Your portfolio is a lovely balance between portraiture and landscape photography, how do you find jumping between the two?

I’m interested in the landscapes we live in and how we dwell there. Through a combination of landscape and portraiture photography, I wish to emphasise the personable experience of the landscapes that humanity discovers itself within. I want to reveal nature as a material entity that exists in relation to the human gaze by exploring landscape as a feature not only influenced by human intervention, but as something that has always been there.

How did your interest in topography develop?

I remember when I was very young I wanted to be an archaeologist or historian. I grew up in the Scottish countryside close to the remains of a Roman fort built 2000 years ago by General Agricola’s army during their campaign of Scotland. Despite being a place I initially associated with home, I soon became intrigued by the site and began to reinterpret it as a past landscape of military conquest. I would play there as a kid, and although I was yet to pick up a camera, I was already interested by the lasting marks this ancient culture had made on the land that were still visible despite the passing of two millennia. On reflection of my practice now, I suppose my work is inspired by the anthropological curiosity I had as a child. My photography is an interpretation of the physical world we live in, our place in it, and its cultural significance.

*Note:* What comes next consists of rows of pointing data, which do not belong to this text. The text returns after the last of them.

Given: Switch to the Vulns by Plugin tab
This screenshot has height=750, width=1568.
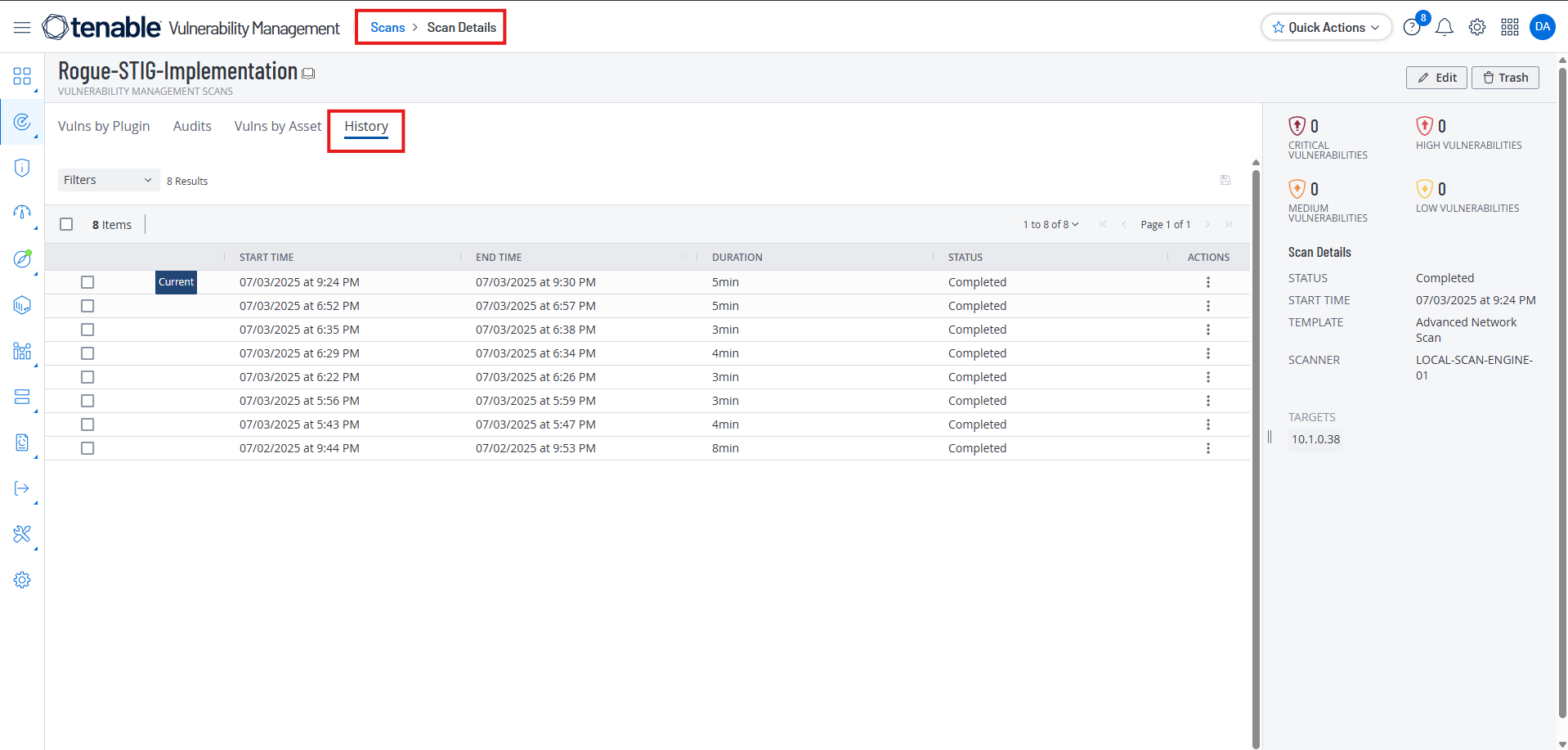Looking at the screenshot, I should pos(104,126).
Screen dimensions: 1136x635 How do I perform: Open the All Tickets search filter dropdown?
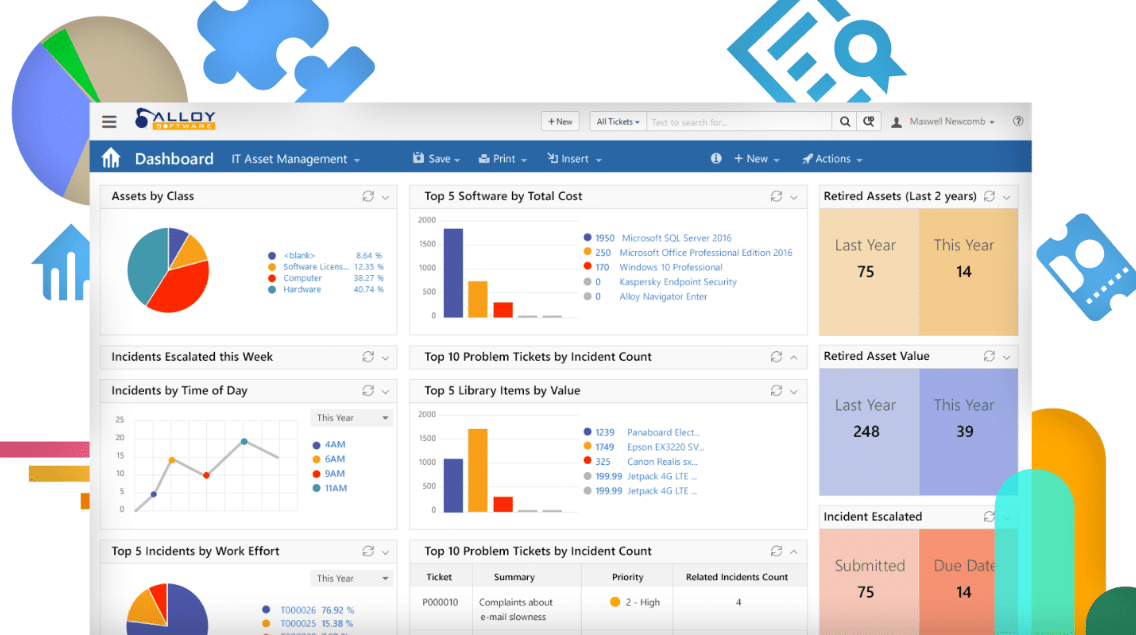tap(617, 122)

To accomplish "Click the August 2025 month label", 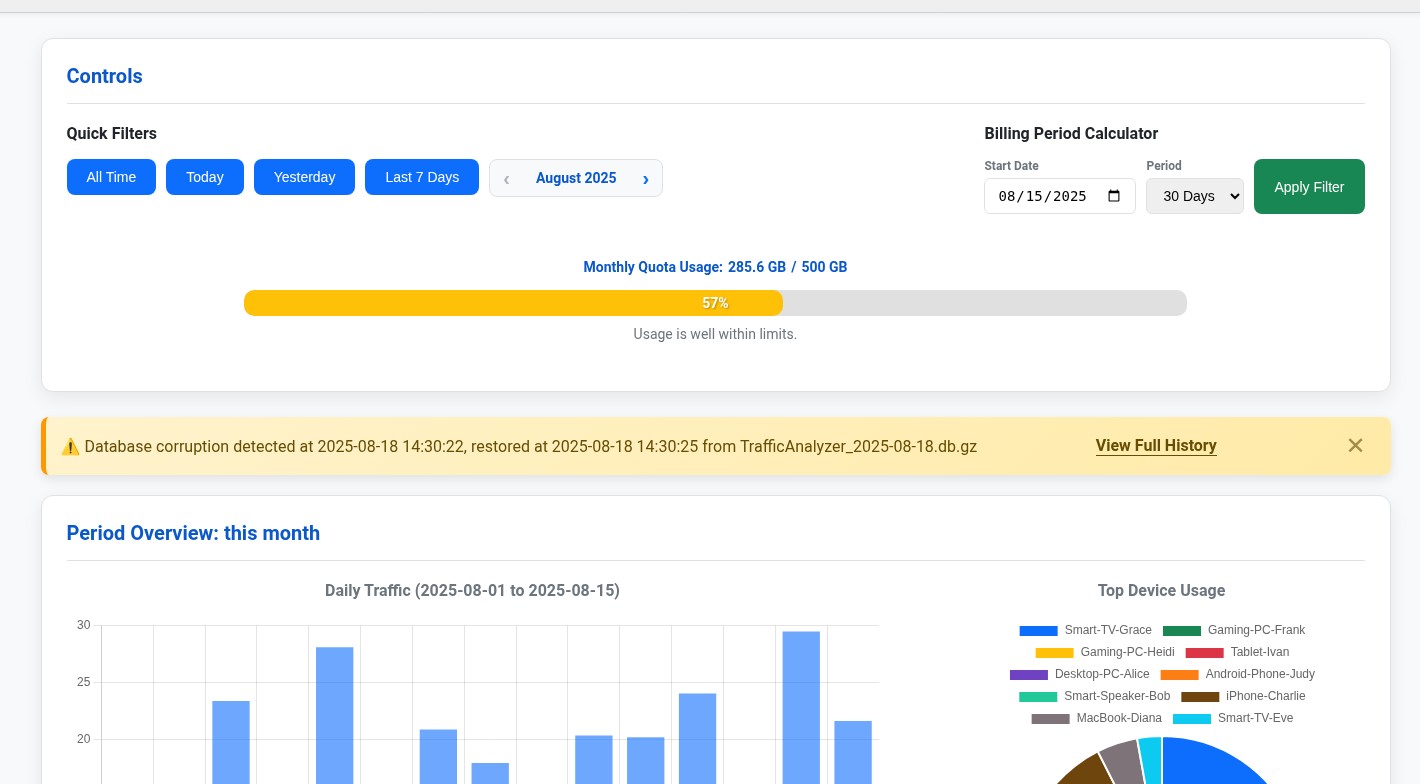I will [x=575, y=179].
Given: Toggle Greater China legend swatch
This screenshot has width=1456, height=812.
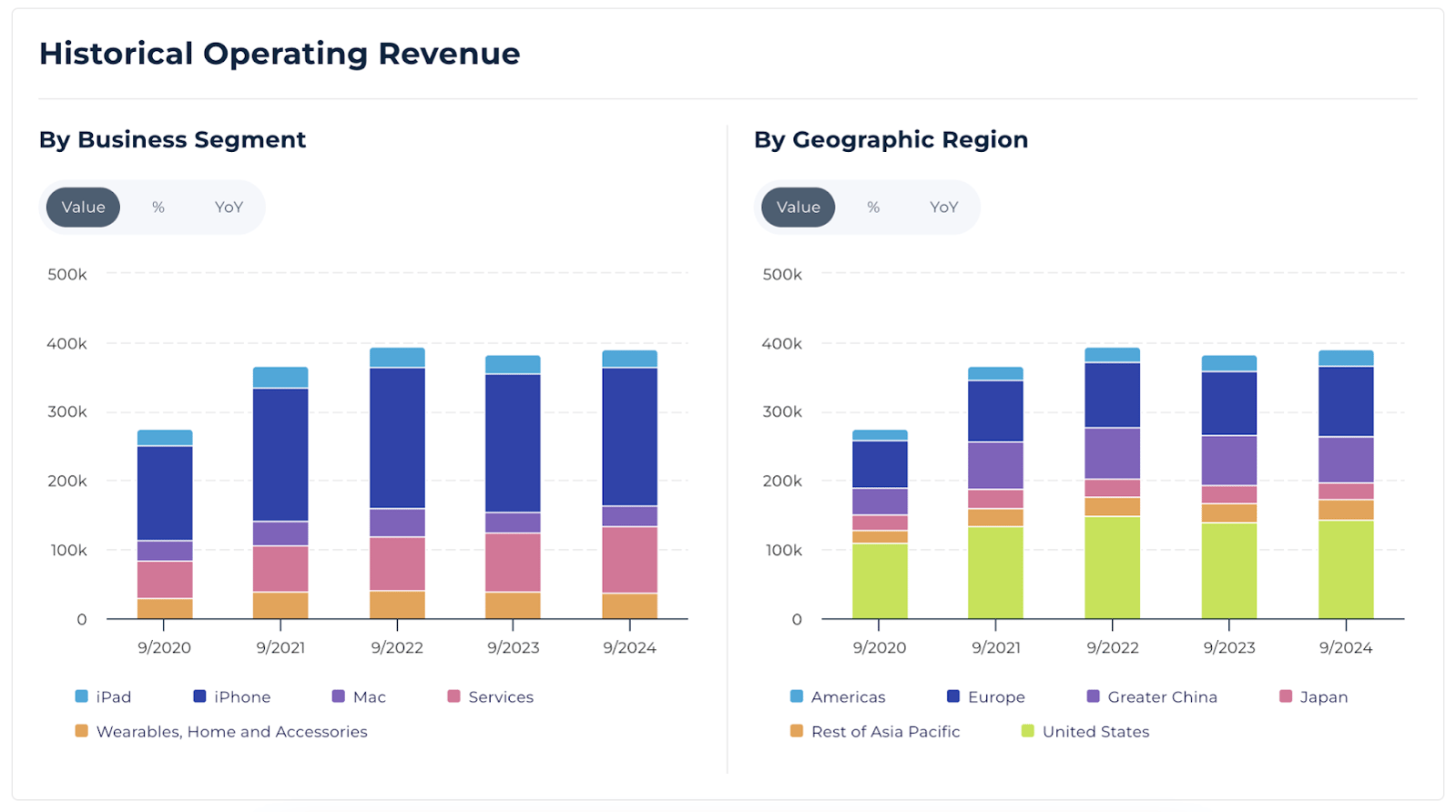Looking at the screenshot, I should (1094, 696).
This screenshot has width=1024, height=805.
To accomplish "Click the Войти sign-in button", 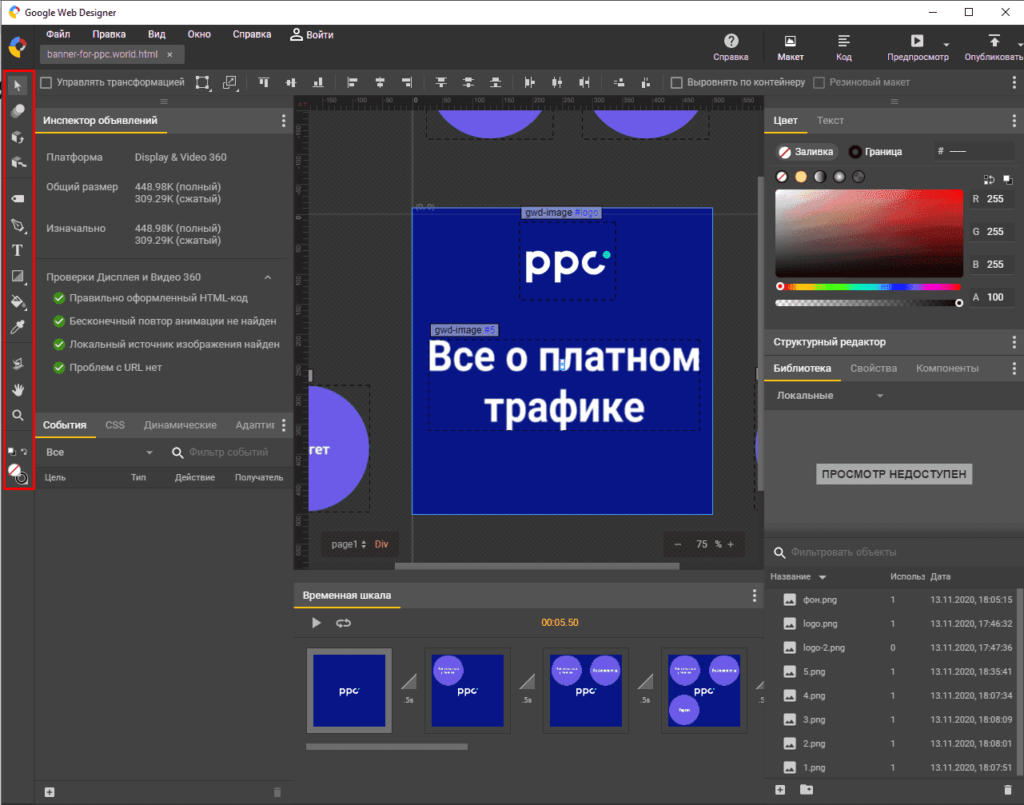I will [x=312, y=35].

Your series Where the Land Rises depicts vast environments interspersed with portraits of the inhabitants. Could you tell us more about the location?

Where the Land Rises is a series reflecting the legacy of a volcanic eruption of Eldfell on Heimaey, the largest island in the Vestmannaeyjar archipelago, which lies six miles off the south coast of Iceland. On 23rd January 1973, Heimaey suddenly erupted, leading to its immediate evacuation, destroying many homes as well as violently altering the island’s geography. As the lava flow crept nearer to the harbour it threatened to destroy the island’s economic lifeline. Interventions were made to divert the drifting lava, including a dam of solidified basalt created by spraying the flow with billions of litres of seawater. As a result the harbour had been saved, but the island’s landscape had been changed forever. Five months later in June the eruption had ceased and many of the island’s inhabitants began to return to a darkened landscape that they hardly recognised as home.

Within this series I investigate how the eruption, a sudden geological trauma to the symbolic order of existence, affected the collective psyche of the island’s inhabitants. They continue to live in the shadow of the 43 year old volcano, many of whom remember its eruption.

What is your set up when shooting on location?

I find that the most productive way to take photographs is a combination of walking and taking time to observe the landscape around me. I try to keep my setup light, I currently shoot with a Mamiya 7II medium format rangefinder camera that almost never leaves my tripod.

What consideration do you take into account when designing a website to showcase your photography?

When I was considering my current website I wanted something with a minimal aesthetic and an interface that was easily navigable by the viewer. I found Squarespace very simple to use, with a great range of customisable templates to choose from. I also find it very easy to manage and update my online portfolio as I gather new work.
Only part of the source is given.